# Huffy serial number help needed



## Uniblab (May 23, 2012)

Reposting in this forum as I haven't gotten a definitive answer

Just picked up a twin tube Huffy frame that appears to have been either a  Slingshot or Rail. The serial number doesn't correspond with any that  my Googling can come up with as it seems to lack a couple of characters.  Have carefully scrutinized the left drop out and all I could find is *131051*

Have installed 26" wheels on it which (probably) means it wasn't a muscle bike like Huffy's Slingshot or Rail. Raleigh Ron couldn't shed any light on this either. Did anyone else make a similar twin tube frame that had those silver caps on the forward ends?

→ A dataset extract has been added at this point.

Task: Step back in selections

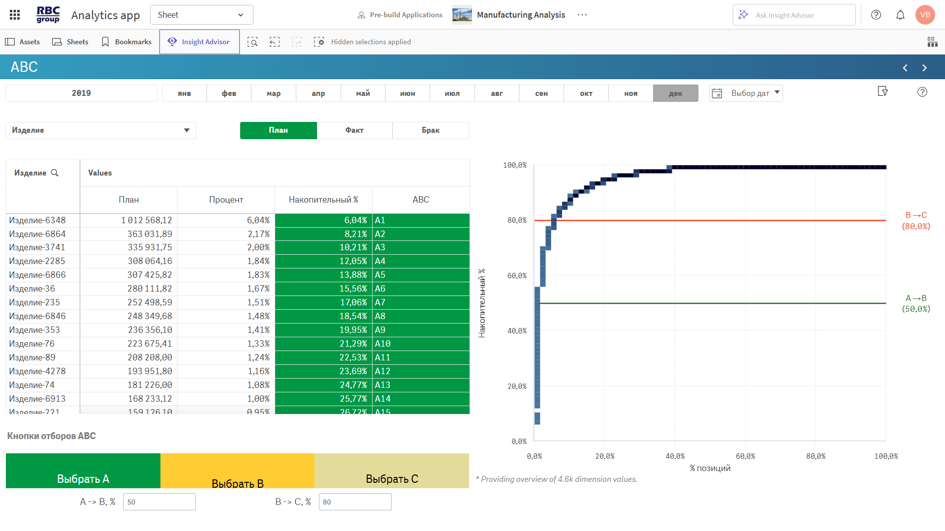Action: (x=275, y=42)
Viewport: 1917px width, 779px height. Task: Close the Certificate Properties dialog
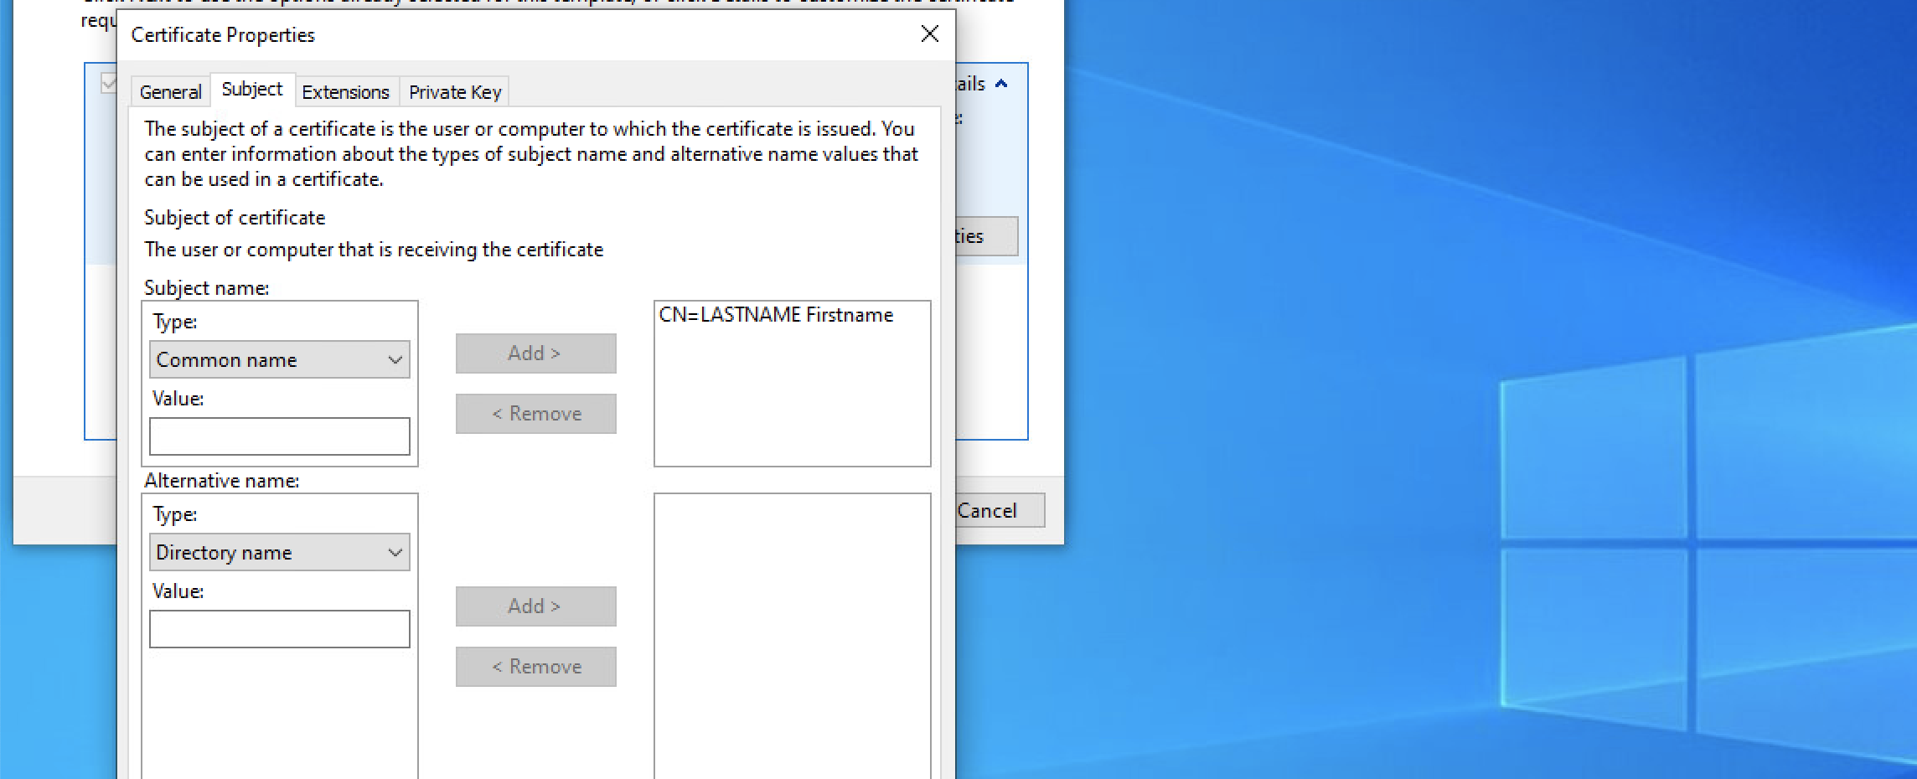pyautogui.click(x=929, y=35)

Hopefully someone can help. In particular what I'd like to know is the year, model name would be nice too. Thanks!


----------



## Uniblab (May 23, 2012)

Methinks this may have been an Eldorado. Swiped this pic from Dave's vintage site, I believe it belongs to JD56 (John boy)


----------



## jd56 (May 30, 2012)

*Huffy for sure*

My guess is an Eldorado / Camaro. Could be a Monark as well.
Thanks for the plug on my posted pic from Dave's.

That red Eldorado (which can be seen in mor detail in my Gallery) is deemed a 66.
The Huffy top dual tube plastic end caps is a give away.

Anthony, RatRod build are we?

The first pic has the wrong fork for a huffy but, the murray arrow tipped decaled fork as used on the murrays?


----------



## Uniblab (May 31, 2012)

What's the difference between the Eldo or Camaro? I'm more of a Caddy than a Chebby guy LOL As for giving photo source credit, I try to do that whenever possible as I'm a strong believer in that, and on hot days I can also be a strong smeller.

What's the serial number like on your Eldo? Is it structured anything like mine?

Rat rod? Pish posh, that term has too much of a derogatory intonation of something done on the cheap and in a slap dash manner so I avoid it, I'd prefer to say it's gonna be a custom in the classic sense of da woid.


----------